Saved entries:
====

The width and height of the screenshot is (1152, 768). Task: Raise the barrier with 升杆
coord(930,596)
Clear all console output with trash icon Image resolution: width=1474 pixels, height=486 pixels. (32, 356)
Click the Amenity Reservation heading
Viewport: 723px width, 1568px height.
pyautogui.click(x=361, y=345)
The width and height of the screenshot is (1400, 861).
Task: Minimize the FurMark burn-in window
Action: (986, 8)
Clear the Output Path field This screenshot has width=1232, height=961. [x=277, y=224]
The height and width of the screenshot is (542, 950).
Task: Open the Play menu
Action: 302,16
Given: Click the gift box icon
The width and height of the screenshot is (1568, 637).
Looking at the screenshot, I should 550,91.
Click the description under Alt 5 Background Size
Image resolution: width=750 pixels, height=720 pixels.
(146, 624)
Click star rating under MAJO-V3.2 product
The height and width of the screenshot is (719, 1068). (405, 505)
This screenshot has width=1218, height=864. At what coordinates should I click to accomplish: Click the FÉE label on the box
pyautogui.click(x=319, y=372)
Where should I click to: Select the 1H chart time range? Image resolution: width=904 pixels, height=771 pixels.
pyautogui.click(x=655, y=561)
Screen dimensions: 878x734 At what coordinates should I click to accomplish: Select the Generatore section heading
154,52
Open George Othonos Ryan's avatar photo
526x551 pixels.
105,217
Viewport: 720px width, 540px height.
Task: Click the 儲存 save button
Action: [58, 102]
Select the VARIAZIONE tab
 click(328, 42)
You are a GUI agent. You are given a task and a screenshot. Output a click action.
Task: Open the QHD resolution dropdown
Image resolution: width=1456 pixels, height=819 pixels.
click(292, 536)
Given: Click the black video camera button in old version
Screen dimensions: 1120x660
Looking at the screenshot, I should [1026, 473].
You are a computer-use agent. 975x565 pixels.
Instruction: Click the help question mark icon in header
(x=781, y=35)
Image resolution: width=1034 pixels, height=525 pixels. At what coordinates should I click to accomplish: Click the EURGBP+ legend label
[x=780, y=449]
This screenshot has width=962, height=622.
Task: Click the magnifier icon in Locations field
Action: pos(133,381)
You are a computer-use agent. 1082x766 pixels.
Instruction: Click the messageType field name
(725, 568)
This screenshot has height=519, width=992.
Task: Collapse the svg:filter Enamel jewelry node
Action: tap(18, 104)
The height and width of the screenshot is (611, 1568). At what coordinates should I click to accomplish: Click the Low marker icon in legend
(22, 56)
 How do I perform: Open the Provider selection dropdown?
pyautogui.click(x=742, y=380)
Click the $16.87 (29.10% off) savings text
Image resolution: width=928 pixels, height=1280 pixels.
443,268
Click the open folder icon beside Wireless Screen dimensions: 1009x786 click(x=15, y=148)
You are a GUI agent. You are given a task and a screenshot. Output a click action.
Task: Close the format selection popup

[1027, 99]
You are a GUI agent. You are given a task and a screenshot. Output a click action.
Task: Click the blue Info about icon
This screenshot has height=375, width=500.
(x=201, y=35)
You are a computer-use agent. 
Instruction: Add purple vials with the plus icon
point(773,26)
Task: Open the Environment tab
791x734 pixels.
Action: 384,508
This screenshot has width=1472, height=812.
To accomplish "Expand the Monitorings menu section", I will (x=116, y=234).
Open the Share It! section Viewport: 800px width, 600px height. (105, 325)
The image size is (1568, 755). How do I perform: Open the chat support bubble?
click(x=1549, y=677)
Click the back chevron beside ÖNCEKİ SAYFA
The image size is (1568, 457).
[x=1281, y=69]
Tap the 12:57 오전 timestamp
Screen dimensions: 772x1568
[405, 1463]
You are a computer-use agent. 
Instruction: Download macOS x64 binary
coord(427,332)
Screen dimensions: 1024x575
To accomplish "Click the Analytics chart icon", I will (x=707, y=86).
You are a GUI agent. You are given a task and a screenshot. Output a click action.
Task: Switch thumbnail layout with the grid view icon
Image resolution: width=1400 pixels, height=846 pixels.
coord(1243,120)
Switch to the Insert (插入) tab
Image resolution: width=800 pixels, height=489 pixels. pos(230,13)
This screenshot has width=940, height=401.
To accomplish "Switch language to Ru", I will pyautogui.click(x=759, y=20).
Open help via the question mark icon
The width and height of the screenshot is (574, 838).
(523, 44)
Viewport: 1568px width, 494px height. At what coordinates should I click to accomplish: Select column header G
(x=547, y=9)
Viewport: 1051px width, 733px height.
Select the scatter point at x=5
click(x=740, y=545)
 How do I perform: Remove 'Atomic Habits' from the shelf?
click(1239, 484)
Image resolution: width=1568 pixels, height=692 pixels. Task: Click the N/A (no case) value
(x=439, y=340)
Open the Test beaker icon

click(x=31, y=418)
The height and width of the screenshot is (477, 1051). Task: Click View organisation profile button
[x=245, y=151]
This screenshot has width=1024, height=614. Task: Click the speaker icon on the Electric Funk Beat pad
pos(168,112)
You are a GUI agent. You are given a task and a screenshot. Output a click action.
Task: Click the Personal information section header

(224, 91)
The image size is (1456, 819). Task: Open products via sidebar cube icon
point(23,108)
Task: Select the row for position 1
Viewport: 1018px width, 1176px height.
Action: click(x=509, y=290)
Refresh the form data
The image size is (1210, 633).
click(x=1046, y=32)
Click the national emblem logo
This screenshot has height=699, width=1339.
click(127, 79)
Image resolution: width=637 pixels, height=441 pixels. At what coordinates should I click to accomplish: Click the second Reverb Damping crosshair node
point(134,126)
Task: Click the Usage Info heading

====

→ WHAT YOU NEED TO DO
Show all lines from the records above where the word "will" occurs.

→ SOLVED EXERCISE
To accomplish "Expand the Monitorings menu section", I will (x=116, y=234).
To accomplish "Click the Analytics chart icon", I will (x=707, y=86).
To accomplish "Switch language to Ru", I will pyautogui.click(x=759, y=20).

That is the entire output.